== Written exercise 1 ==
Starting at the row that contains "This screenshot has width=1291, height=652." and ending at the last of the rows, rewrite those rows as a numbered list, skipping any blank lines and leaving the pictures out.

== Quoted text ==
..........

Whatever the ultimate repository of the errant liquid content of
the container, such construction is undesirable because of this
lack of control.
Therefore, there is a need for a beverage dispensing system that
permits smooth flow of a liquid from a container even during a
rapid liquid dispensing process.
SUMMARY OF THE INVENTION
The above-discussed disadvantages of the prior art are overcome by
a dispensing cap unit for use on a liquid container which permits a
smooth flow of liquid out of the container, even if the container
is rapidly inverted. The dispensing cap unit includes an air vent
passage that is located inside the outer wall of the unit and is
separated from the liquid flow path by a partition wall. The
partition wall terminates short of a plane containing the lower end
of the outer wall and an obstruction element is located adjacent to
the lower end of the outer wall. One part of the obstruction
element extends across the end of the air vent passage so the end
of the air vent passage is obstructed with respect to liquid
flowing out of the container via the cap unit. Termination of the
partition wall short of the lower end of the outer wall causes the
lower end of the partition wall to cooperate with the obstruction
element obstructing the air vent passage to define an air vent
outlet port that faces across the axis of fluid passage toward the
outer wall with the fluid passage being interposed between the air
vent passage outlet port and the outer wall. The air vent passage
outlet port is defined in the partition wall and is thus oriented
at an angle to the end of the air inlet vent, the obstruction
element covers the end of the air inlet vent and directs liquid
flow away from the air vent outlet port when liquid is flowing out
of the container via the dispensing cap unit. Liquid flowing out of
the container is diverted away from entering the air vent passage
via the air vent outlet port and, in some cases, this liquid
diversion may actually establish a pressure gradient across the air
vent passage outlet port which assists air flow out of the air vent
outlet port. The unit further includes a second baffle plate
located near the inlet of the air vent passage to divert liquid
away from the inlet of the air vent passage inlet. Other systems,
methods, features, and advantages of the invention will be, or will
become, apparent to one with skill in the art upon examination of
the following figures and detailed description. It is intended that
all such additional systems, methods, features, and advantages be
included within this description, be within the scope of the
invention, and be protected by the following claims.
BRIEF DESCRIPTION OF THE DRAWING FIGURES
The invention can be better understood with reference to the
following drawings and description. The components in the figures
are not necessarily to scale, emphasis instead being placed upon
illustrating the principles of the invention. Moreover, in the
figures, like referenced numerals designate corresponding parts
throughout the different views. FIG. 1 is a cut away perspective
view of a dispensing cap unit embodying the present invention, with
the closure cap in the open condition. FIG. 2 is a cut away side
elevational view of the dispensing cap unit, with the closure cap
in the closed condition. FIG. 3 is a cut away enlarged view of a
portion of the dispensing cap unit showing the air vent passage
outlet port. FIG. 4 shows a baffle plate which is included in the
dispensing cap unit. FIG. 5 is a perspective view of the baffle
plate inside the base element of the dispensing cap unit. FIG. 6 is
a perspective view of one form of the dispensing cap unit. FIG. 7
shows another form of the dispensing cap unit as seen from inside
the container. FIG. 8 is a perspective view of the form of the
dispensing cap unit shown in FIG. 6 in combination with a base
element. FIG. 9 shows another form of the dispensing cap unit. FIG.

..........

== Information supplied ==
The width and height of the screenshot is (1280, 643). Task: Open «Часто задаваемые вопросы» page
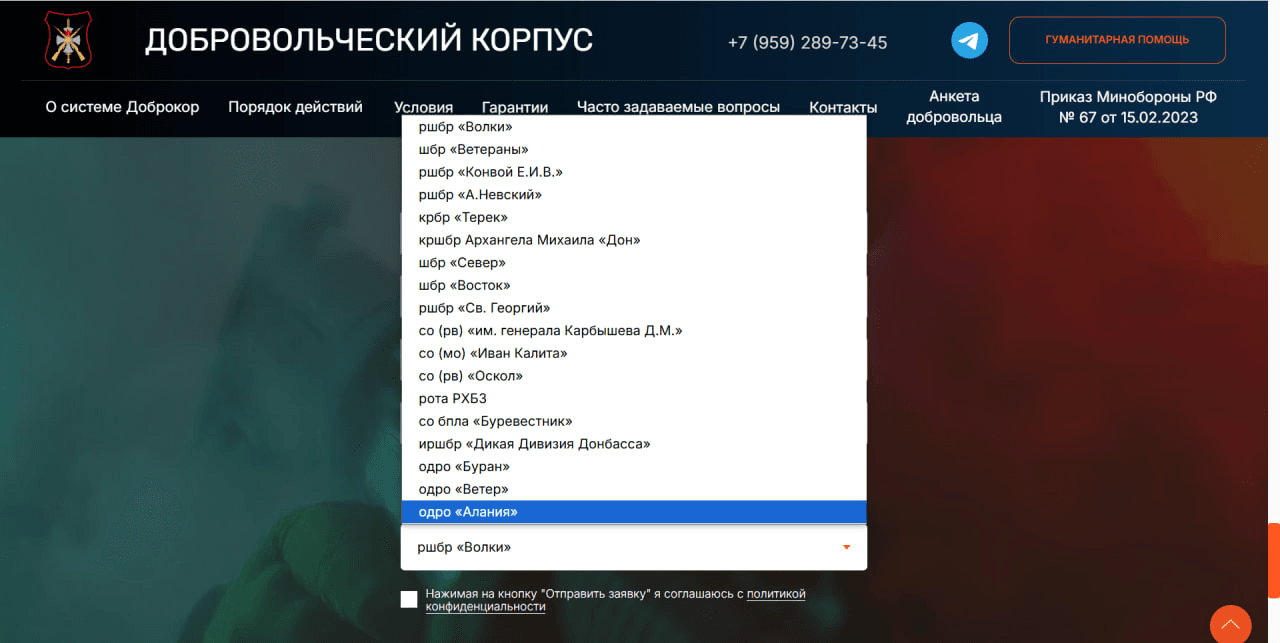click(678, 108)
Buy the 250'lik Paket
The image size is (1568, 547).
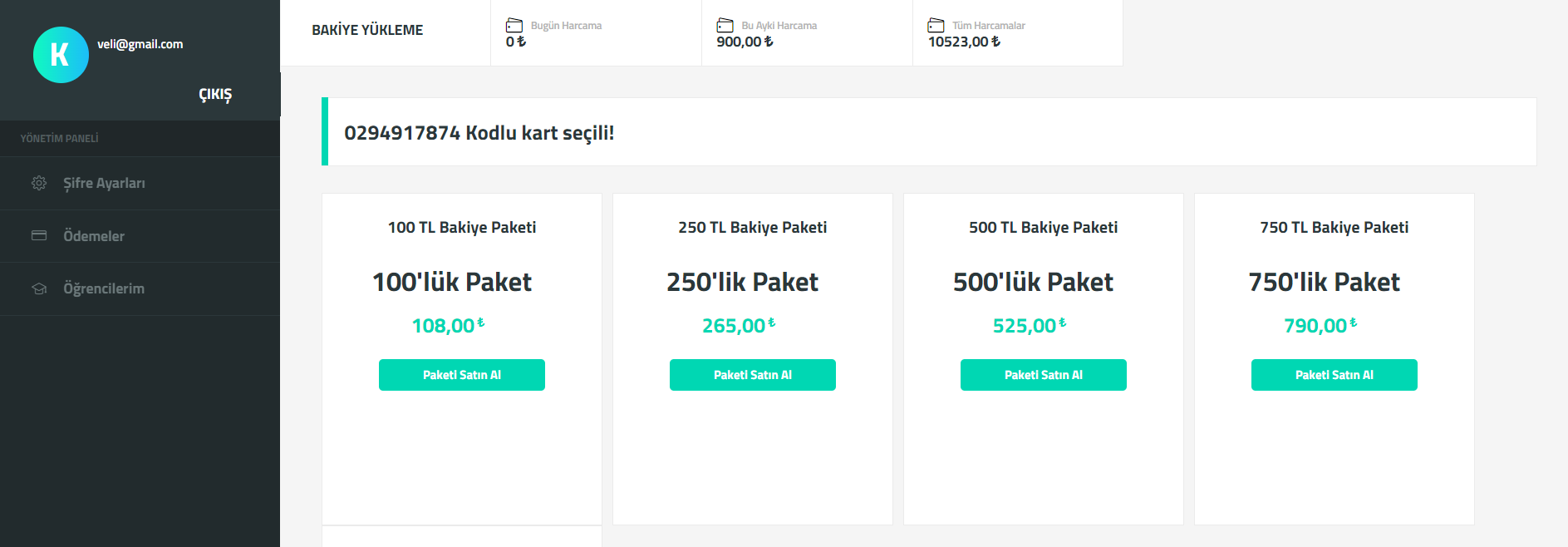tap(753, 375)
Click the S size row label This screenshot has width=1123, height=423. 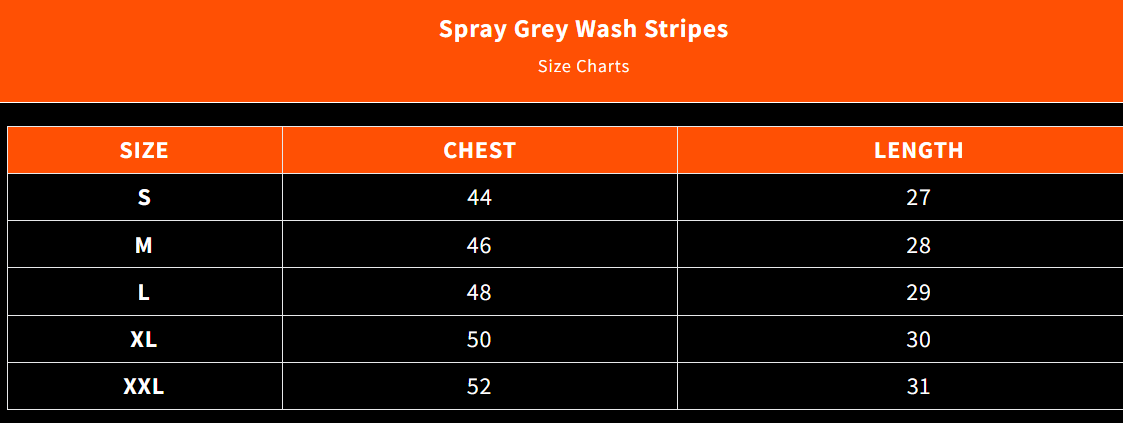[x=144, y=198]
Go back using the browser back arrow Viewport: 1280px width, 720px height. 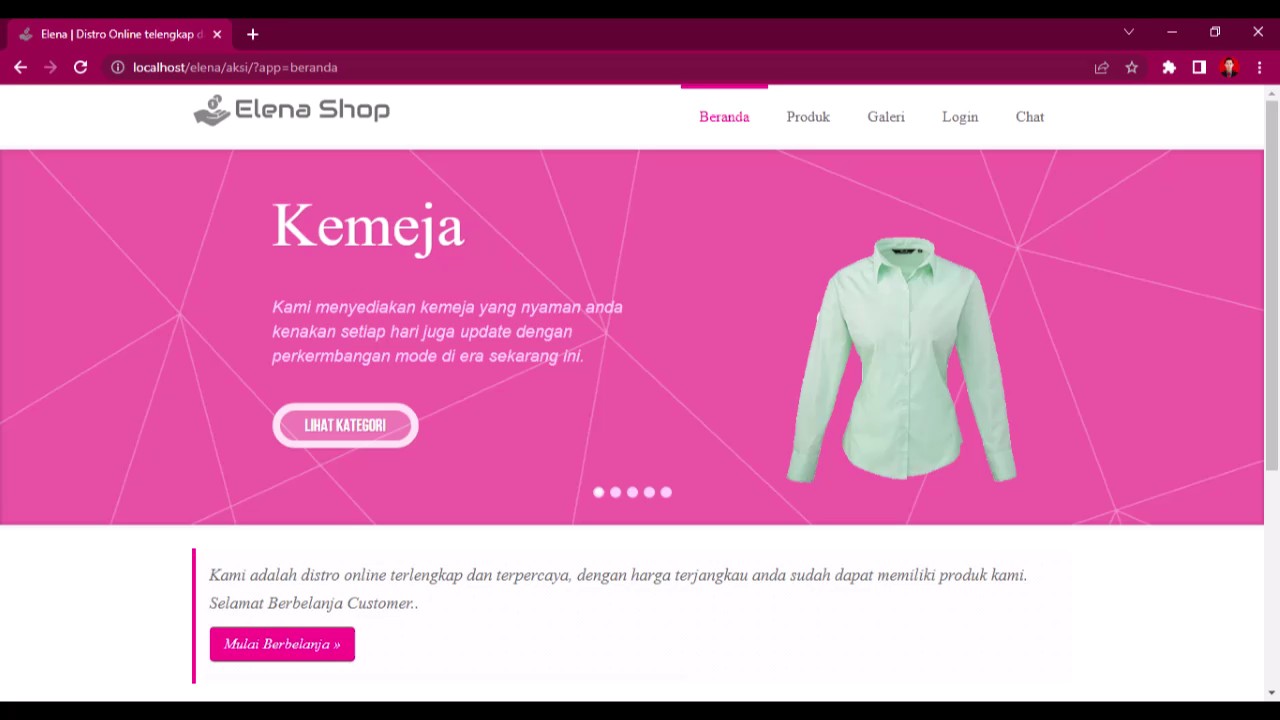point(20,67)
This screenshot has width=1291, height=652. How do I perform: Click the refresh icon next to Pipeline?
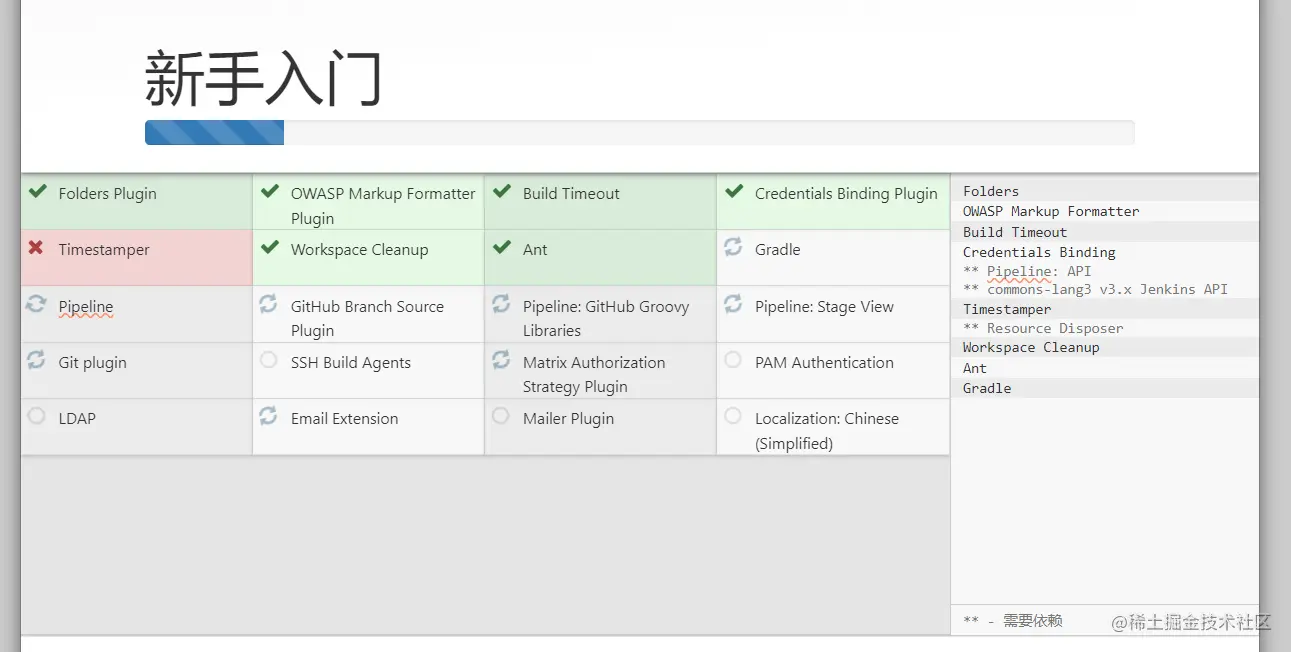[37, 304]
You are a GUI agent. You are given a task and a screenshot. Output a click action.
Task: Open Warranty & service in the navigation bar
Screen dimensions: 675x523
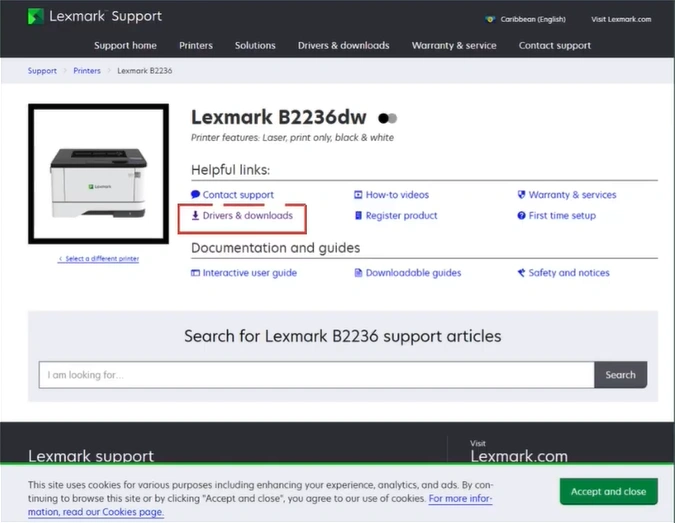(x=454, y=45)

..........

== Written exercise 2 ==
Copy the passage on the dispensing cap starting at "Whatever the ultimate" and ending at "liquid dispensing process.", swapping "container" for "bottle".

== Exercise answer 1 ==
1. This screenshot has width=1291, height=652. How do I perform: Click the refresh icon next to Pipeline?
2. [37, 304]
3. You are a GUI agent. You are given a task and a screenshot. Output a click action.
4. Task: Open Warranty & service in the navigation bar
5. Screen dimensions: 675x523
6. (x=454, y=45)

== Exercise answer 2 ==
Whatever the ultimate repository of the errant liquid content of
the bottle, such construction is undesirable because of this
lack of control.
Therefore, there is a need for a beverage dispensing system that
permits smooth flow of a liquid from a bottle even during a
rapid liquid dispensing process.